Step5: Tokenize Input Text

As you know, no model can understand text data. So we need to convert our input text to number. Tokenization is used to do that conversion. In the below Python code, we are using T5 tokenizer to convert text into tokens.

Note: For this tutorial, I am using CPU but you can also mention ‘cuda’ to use your NVIDIA GPU.

# Set device as CPU
device = torch.device('cpu')

# Tokenize input text
tokenized_text = t5_tokenizer.encode(t5_ready_text, return_tensors = "pt").to(device)
tokenized_text

tensor([[21603,    10,  6869,  1612,  3026,    41,   567,  6892,    61,    19,
            46,     3,    23, 25503,   769,  1846,    13,     3, 24703,     7,
             6,  1218,  2056,     6,    11,  7353,  6123,  4376,    28,     8,
          9944,   344,  7827,    11,   936,  1612,     6,    16,  1090,   149,
            12,   478,  7827,    12,   433,    11,  8341,   508,  6201,    13,
           793,  1612,   331,     5,    37,  1288,    19,     3,     9,  1218,
          3919,    13,    96,  7248, 11018,   121,     8, 10223,    13,  2691,
             6,   379,     8, 28131,     3, 26432,    13,     8,  1612,   441,
           135,     5,    37,   748,    54,   258, 12700,  5819,   251,    11,
          7639,  6966,    16,     8,  2691,    38,   168,    38,  9624, 11498,
           776,    11,  7958,     8,  2691,  1452,     5,     1]])

Step6: Summarize text using T5

Now everything is set to generate summary of our input text using T5 model.
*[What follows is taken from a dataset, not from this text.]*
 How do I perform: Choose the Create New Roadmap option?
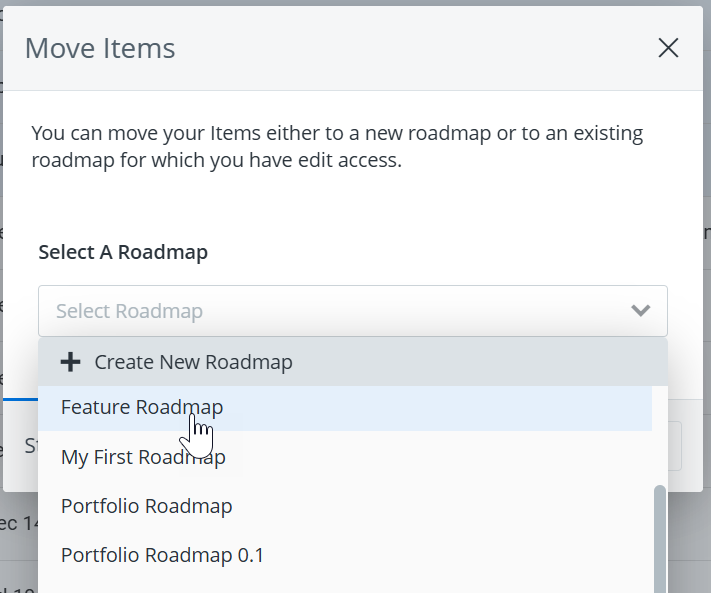tap(193, 362)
To do that we are going to use t5_model.generate function.

# Text summarization using T5
summary_tokens = t5_model.generate(tokenized_text,
                                  num_beams = 4,
                                  no_repeat_ngram_size = 2,
                                  min_length = 30,
                                  max_length = 100,
                                  early_stopping = True)

summary_tokens

tensor([[    0,   793,  1612,  3026,    41,   567,  6892,    61,    19,    46,
             3,    23, 25503,   769,  1846,    13,     3, 24703,     7,     6,
          1218,  2056,     6,    11,  7353,  6123,     3,     5,     8,  1288,
            19,     3,     9,  1218,  3919,    13,    96,  7248, 11018,   121,
             8, 10223,    13,  2691,     6,   379,     8, 28131,     3, 26432,
            13,     8,  1612,   441,   135,     5,     1]])

I am using some specific parameters like early_stopping, num_beams, no_repeat_ngram_size, etc. But you can try additional parameters. You can find list of all parameters of T5 model in this link.
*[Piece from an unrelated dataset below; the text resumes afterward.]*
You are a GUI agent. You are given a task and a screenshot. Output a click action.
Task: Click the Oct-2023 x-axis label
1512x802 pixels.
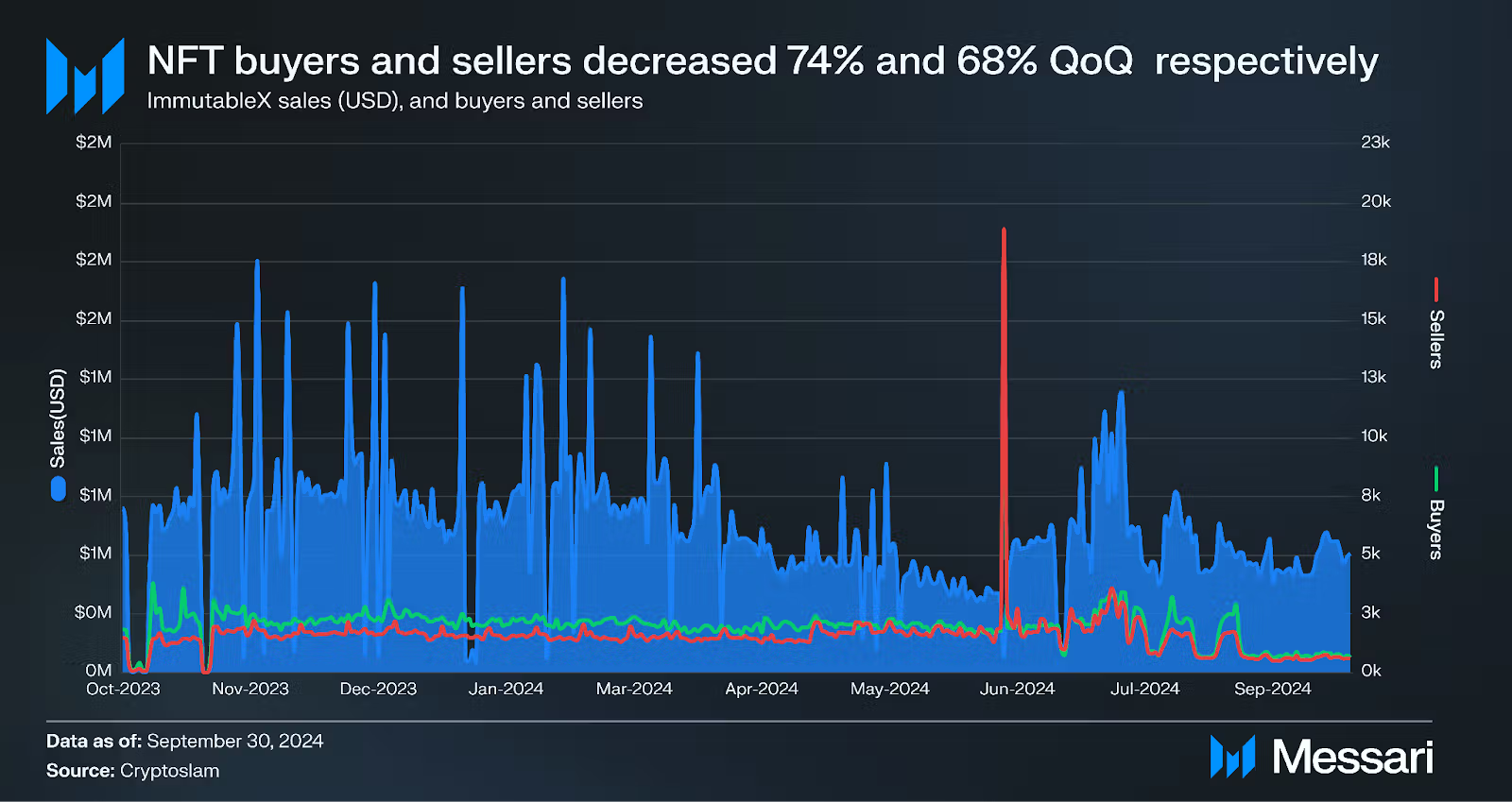pyautogui.click(x=123, y=689)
Also Read: Train BERT from Scratch on Custom Domain Data

Step7: Decode summarized text

Output of the previous step (step 6) will generate list of tokens. Now we can convert that token vector into the actual text from token index. After this conversion, you will get the final generated summary from T5 model for your input text.

# Decode T5 summary text from tokens
t5_summary_output_text = t5_tokenizer.decode(summary_tokens[0], skip_special_tokens = True)
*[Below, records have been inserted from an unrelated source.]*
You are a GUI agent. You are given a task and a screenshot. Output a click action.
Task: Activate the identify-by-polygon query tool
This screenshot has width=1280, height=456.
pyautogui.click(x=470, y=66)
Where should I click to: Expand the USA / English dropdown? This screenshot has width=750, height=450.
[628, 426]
# Display final output of t5 abstructive summarizer
print("Summarized text: \n", t5_summary_output_text)

Summarized text: 
 natural language processing (NLP) is an interdisciplinary subfield of linguistics, computer science, and artificial intelligence. the goal is a computer capable of "understanding" the contents of documents, including the contextual nuances of the language within them.

Text Summarization Applications

You can implement text summarization for various fields like: Uploading a document and summarizing that document. Text summarization can be suitable for news articles, summary of research paper etc.

Conclusion

So you learned, what is text summarization, how text summarization works, and how you can implement it in your project.

In this tutorial, I used T5 model for text summarization. T5 model is an encoder-decoder-based generative model to do various downstream NLP tasks like: Named Entity Recognition, Question Answering, Chatbot, Text Summarization, etc.

There are mainly two approaches to do text summarization. The first one is extractive where you use various manual NLP techniques to extract main components from text.

But in the abstractive summarization method, a model like T5 will read and understand your input text and based on its understanding, it will generate a summary.